Um jurista pode analisar os fenômenos normativos a partir de diversas posturas. Ele pode, por exemplo, dedicar-se a descrever normas, visando à sua aplicação futura; pode, também, realizar uma arqueologia da lei, buscando reconstruir seu processo de aparecimento; pode, por outro lado, fazer relações entre a lei e o seu contexto social e; finalmente, adquirir uma postura crítica perante a lei. Todas estas posturas são dimensões legítimas de relacionamento com o fenômeno normativo. Preferiu-se, neste artigo, as duas últimas posturas, isto é, aqui a perspectiva será de apreciação crítica e de tentativa do entendimento do contexto social do surgimento do homeschooling no Brasil. 

Basicamente por homeschooling entenda-se a possibilidade de administrar a educação de uma criança/adolescente no ambiente familiar. Até a decisão do (RE) 888815 pelo STF não levar uma criança à escola era considerado crime de abandono intelectual, previsto no art. 246 do Código Penal. A mídia recebeu a referida decisão de forma confusa, uma vez que o recurso, o qual buscava a possibilidade de homeschooling em um caso concreto, foi improvido, o que levou a se noticiar que o homeschooling estava proibido no Brasil. Ocorre que a referida decisão estabeleceu que não era possível o ensino em casa até o surgimento de lei regulamentadora, a qual não existia naquele momento. Isto quer dizer que o STF, em realidade, considerou constitucional o ensino em casa, desde que cumpridos certos requisitos, como a existência de lei formal. Esta decisão é criticável a partir de diversos aspectos, os quais serão rapidamente analisados aqui. 

Na sequência da decisão do STF foram apresentados diversos projetos de lei, tendo sido aprovado pela Câmara dos Deputados o PL 1.338/2022. Atualmente o projeto tramita no Senado, sendo difícil especular qual será o seu desfecho, ainda mais em ano eleitoral. Isto significa dizer que o homeschooling continua proibido até o momento e que a não frequência de crianças em escolas ainda pode levar os pais ao cometimento do referido crime previsto no Código Penal. 

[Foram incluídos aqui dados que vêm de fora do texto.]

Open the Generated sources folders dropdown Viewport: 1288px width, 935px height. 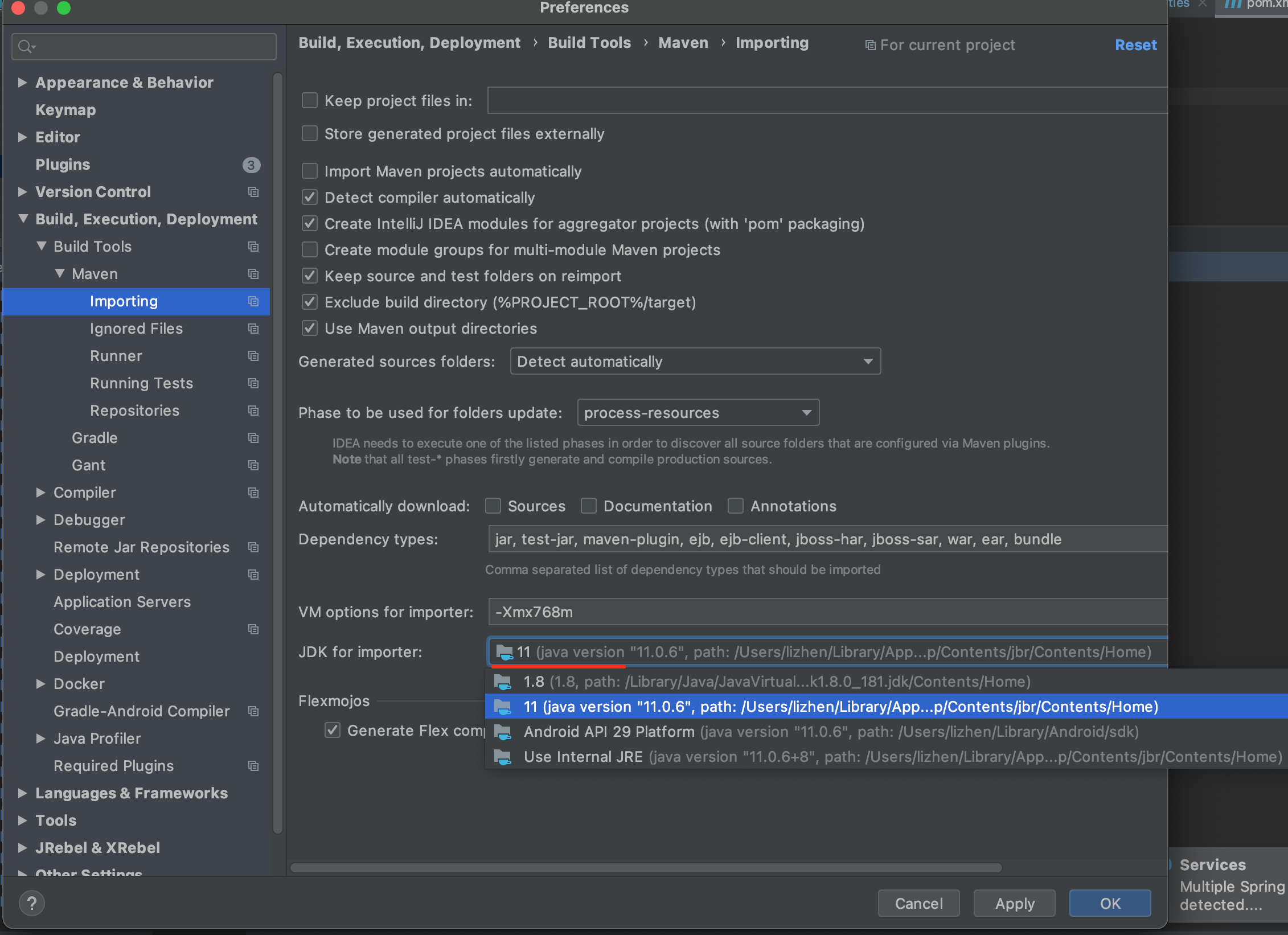(x=695, y=361)
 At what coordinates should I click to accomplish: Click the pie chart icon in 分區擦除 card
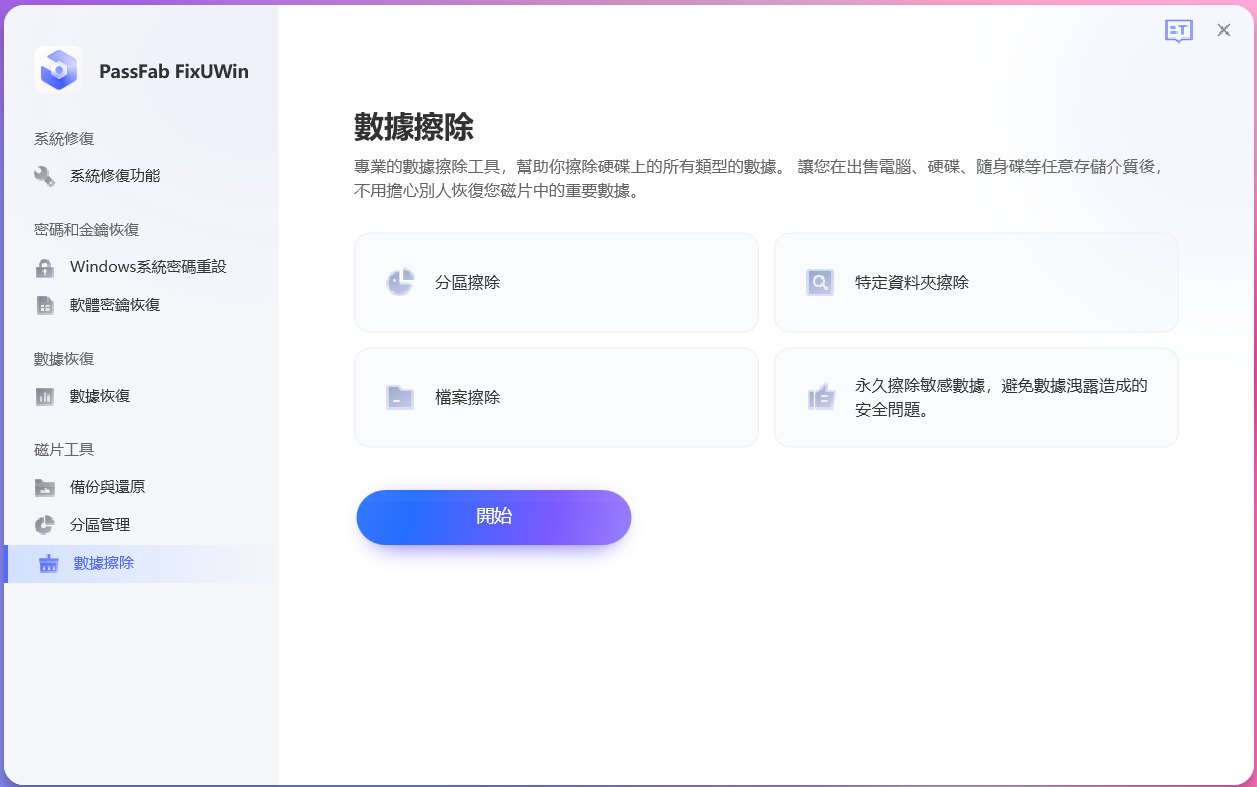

Rapidamente, o PL 1.338 altera a Lei de Diretrizes e Bases, Lei nº 9.394/1996, e tem por conteúdo a possibilidade de escolha pelos pais das crianças pelo ensino em casa, estabelecendo procedimentos e obrigações de fiscalização por parte do poder público. 

Questões históricas

Para se entender a questão, é necessário não só fazer uma retomada histórica do contexto político-ideológico, mas também da história da educação e da própria maneira como as crianças são inseridas dentro do contexto familiar e social. Geralmente se coloca como fazendo parte da tradição cristã o dever de cuidado que as famílias devem ter para com as suas crianças, sendo que parte deste dever de cuidado se materializa em dirigir a vida da criança conforme o interesse dos pais. Esta leitura, contudo, está incorreta. A noção de criança como vinculada a uma família está na estrutura da sociedade romana pré-cristã, e se coloca em oposição às tradições celtas e germânicas, as quais os romanos tinham contato e que eles chamavam de bárbaros. Nestas tradições toda a comunidade cuidava de forma coletiva das crianças. Venceu, contudo, na Europa, a noção romana de que a criança faz parte do patrimônio do pai de família. O pai de família pode fazer qualquer coisa com uma criança, inclusive entregá-la como escrava. Esta ideia, dentre tantas outras, faz parte o caldo cultural que ocorreu entre a fusão da perspectiva católica com a cultura romana politeísta e que acabou se espalhando por toda a Europa após a queda do império romano. Há de se notar que, neste período, justamente a regra era o ensino em casa, o qual era acessível a apenas poucas famílias, já que não existiam escolas e a contratação de tutores era extremamente cara. 

A criança permanece sendo um bem desde a idade média até a segunda revolução industrial. Avanços na perspectiva moral, na tecnologia, as terríveis experiências de trabalhos excessivos na fase do primeiro capitalismo industrial e a lembrança do período de escravidão, além das sucessivas ondas de reconhecimentos de direitos, fizeram com que a criança passasse a ser um sujeito de direitos, e não mais um bem a ser explorado pela família. Ao mesmo tempo que esta mudança de perspectiva vai ocorrendo, na transição do século XIX para o século XX, também novos serviços públicos vão surgindo, como, precisamente, o serviço de educação. A legislação passa a estabelecer limites aos pais: eles podem muito, mas não podem, por exemplo, provocar sofrimentos desnecessários às crianças. 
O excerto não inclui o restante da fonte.